Une méthodologie entre rigueur allemande et intuition romantique
Corinne Bonnet souligne la méticulosité surprenante de Renan dans la conduite de ses travaux. Bien que la stratigraphie moderne n’existe pas encore, il décrit les monuments, les matériaux et les inscriptions avec une précision technique remarquable. Il se veut l’élève de la science allemande, collaborant étroitement avec des figures comme l’épigraphiste Theodor Mommsen.
Pourtant, cette rigueur cohabite avec une sensibilité exacerbée. Renan cherche dans le paysage des échos du passé. Pour lui, le terrain n’est pas qu’un objet d’étude, c’est une source d’empathie. Il parle de son séjour comme d’un contact « intime » avec l’antiquité.
Cette approche le conduit à des envolées lyriques où il croit voir, dans les montagnes du Liban, les traces encore fraîches de la lutte entre le paganisme expirant et le christianisme naissant. Le paysage devient une archive vivante, capable de suppléer à la rareté des textes et des objets trouvés dans le sol.

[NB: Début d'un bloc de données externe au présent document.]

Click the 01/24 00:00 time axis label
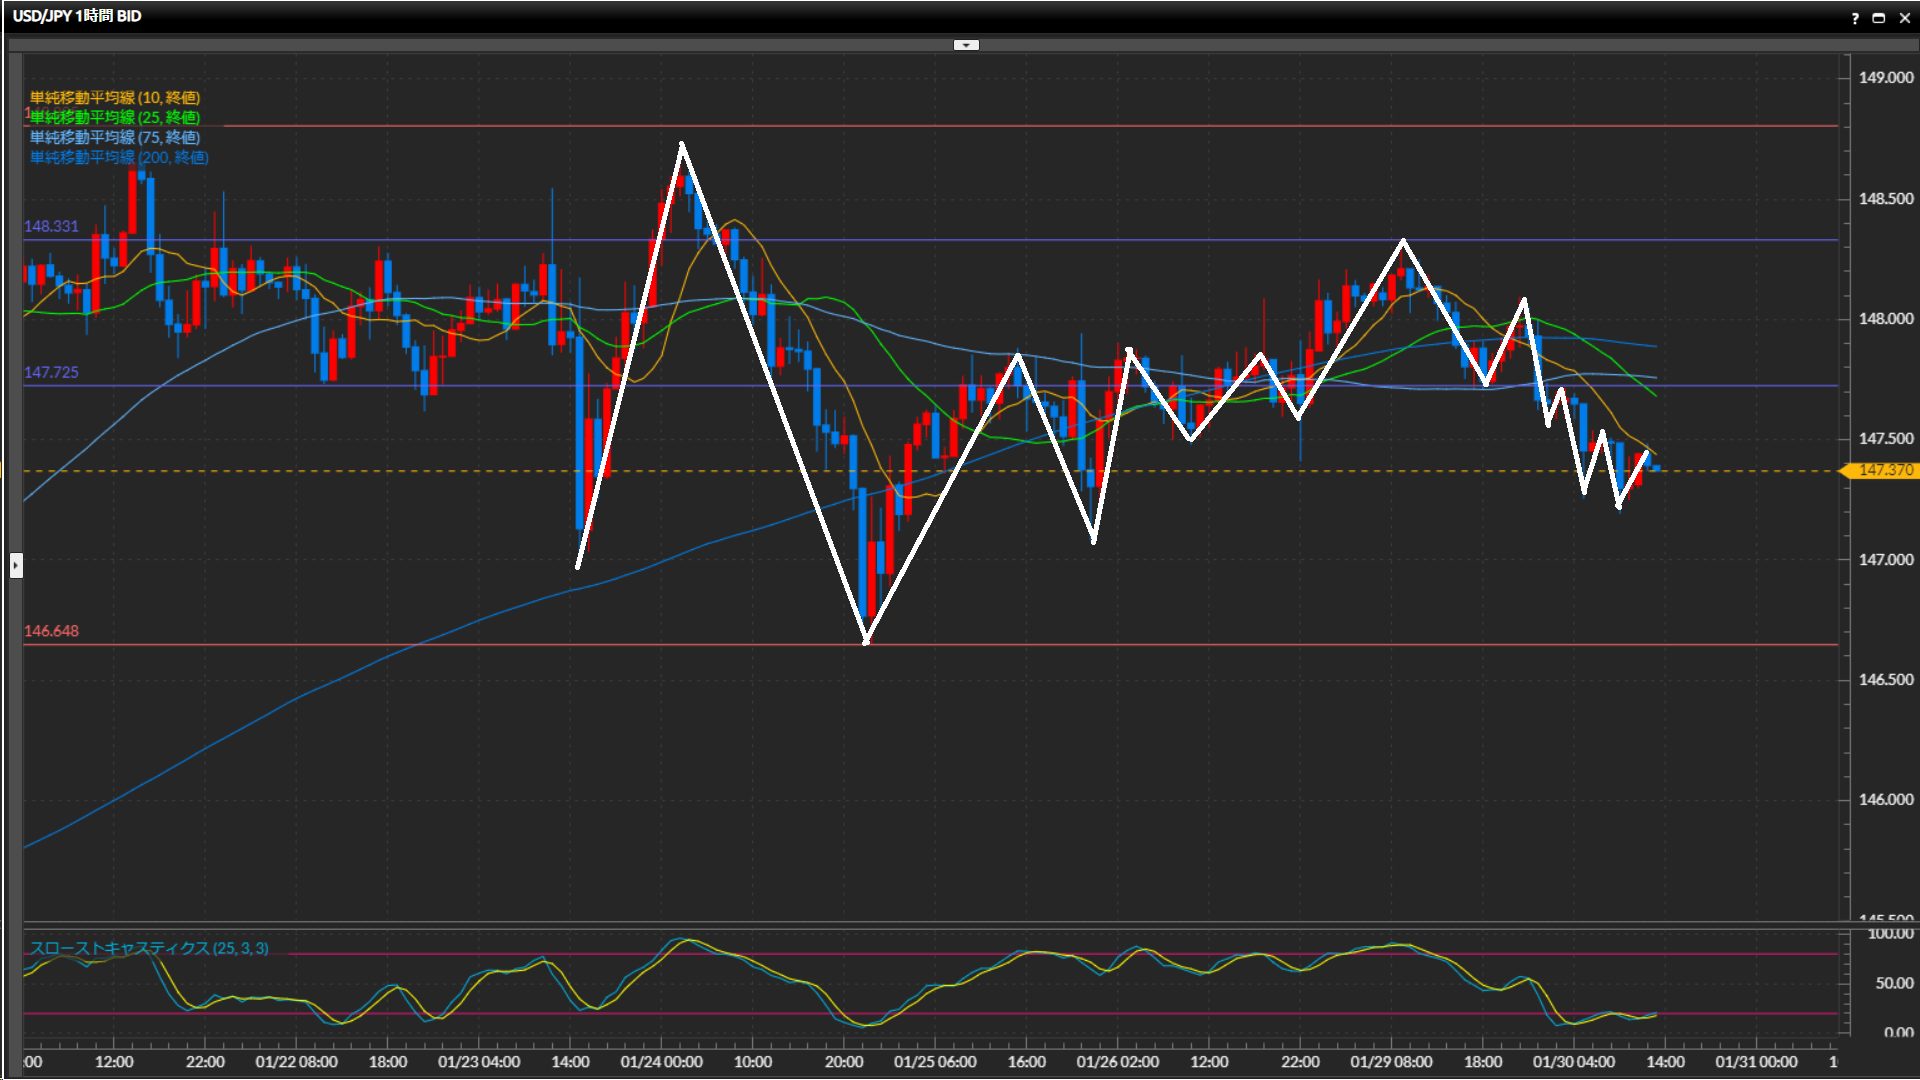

La Phénicie, un détour nécessaire vers la Vie de Jésus
Le point de bascule de la mission se situe lors du séjour de Renan en Palestine, d’avril à mai 1861. C’est là que l’intuition poétique prend le pas sur l’archéologie phénicienne. En contemplant les lieux bibliques, Renan a la conviction de lire un « cinquième évangile », lacéré par le temps mais encore visible.

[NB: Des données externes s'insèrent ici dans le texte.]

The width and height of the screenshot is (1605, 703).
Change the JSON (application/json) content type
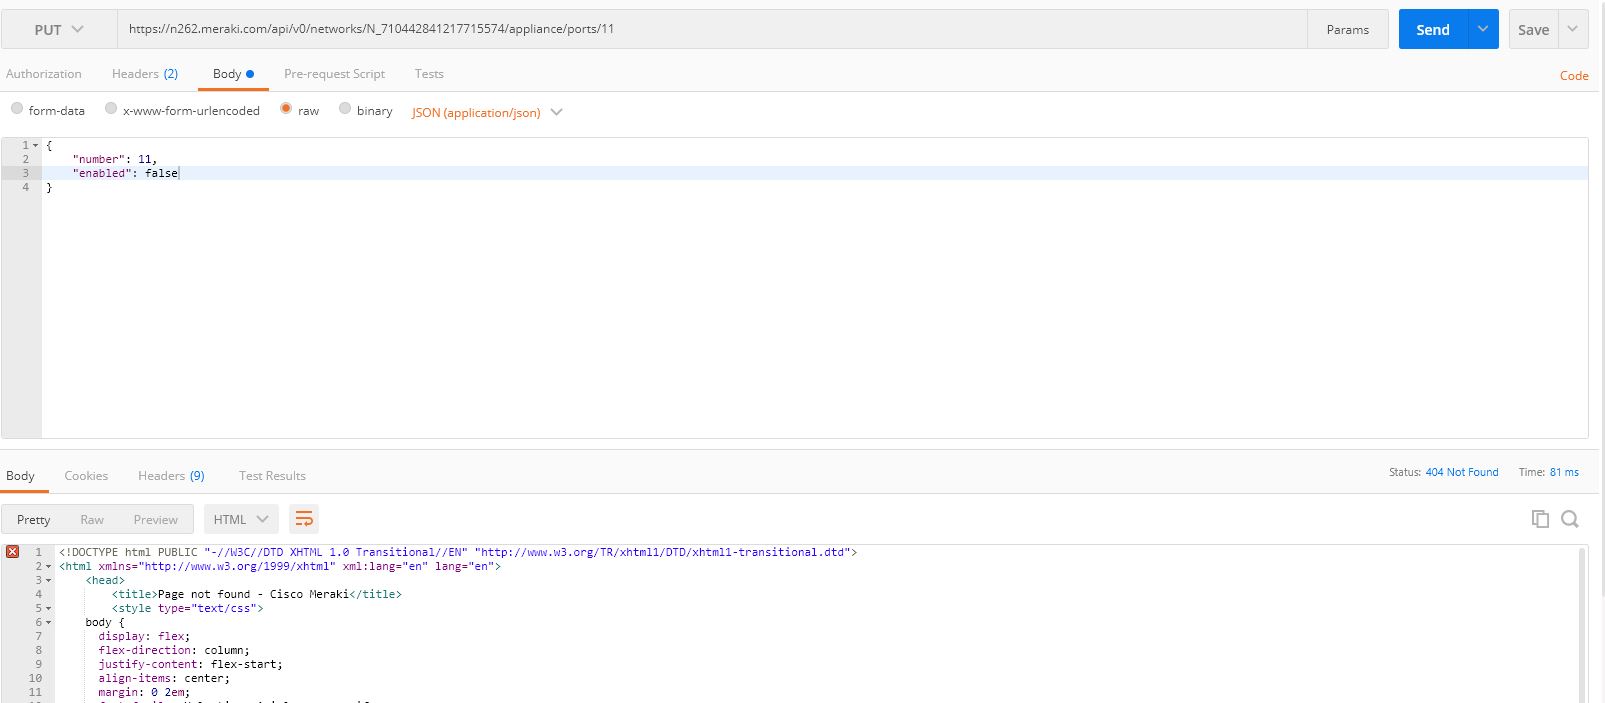487,112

C’est au retour de ce voyage, dans le calme de la montagne libanaise, qu’il rédige la Vie de Jésus. La Phénicie n’était finalement qu’une antichambre. Il délaisse progressivement les problèmes de l’art phénicien, qu’il finit par juger sans envergure, pour se concentrer sur ce qu’il appelle « l’âme de l’histoire ».

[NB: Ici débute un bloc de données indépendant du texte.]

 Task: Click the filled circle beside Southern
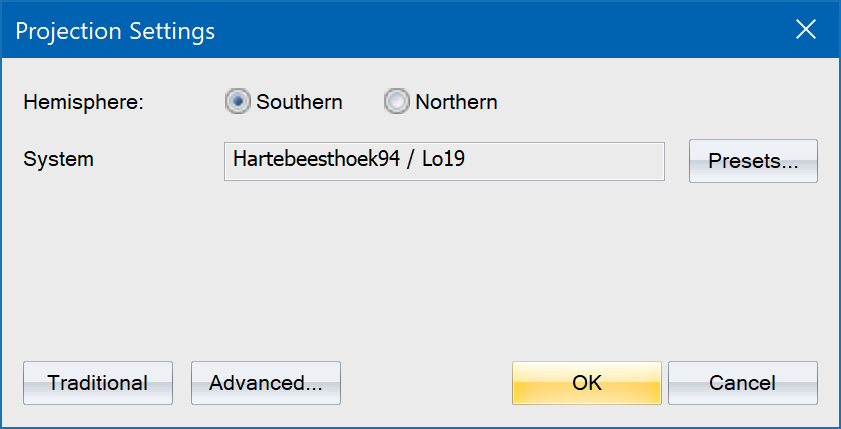(238, 102)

L’autorité de Renan devient alors prophétique. Il ne se contente plus de déchiffrer des inscriptions ; il prétend restituer l’état de la conscience chrétienne originelle. Cette dérive vers une méthode « divinatoire » culmine dans des moments de fusion émotionnelle avec son sujet, comme lorsqu’il s’évanouit en écrivant les pages sur l’agonie du Christ, au moment même où sa sœur Henriette succombe à la maladie.
L’héritage paradoxal d’un conservateur méconnu
En conclusion, la conférence invite à reconsidérer Renan non pas comme un simple rationaliste, mais comme un auteur aux états superposés. Son œuvre est une tentative de concilier le « miracle grec » de la raison et le « miracle juif » du monothéisme.
S’il a fondé les études phéniciennes en France par une impulsion vigoureuse, il a aussi contribué à enfermer cette culture dans une vision dépréciative par rapport au génie grec. Pour Renan, toute recherche scientifique doit ultimement se clore par un hymne à la Grèce, patrie de l’idéal et de l’absolu.
L’autorité de Renan, bien que contestée par ses successeurs comme Alfred Loisy pour sa timidité critique, demeure fascinante. Elle montre comment un savant du XIXe siècle a utilisé le voyage et l’archéologie pour construire une réflexion profonde sur le devenir de la religion dans un monde dominé par la science et la raison. Sa mission de Phénicie reste l’exemple type d’une science qui se veut à la fois érudite et capable de faire revivre les morts.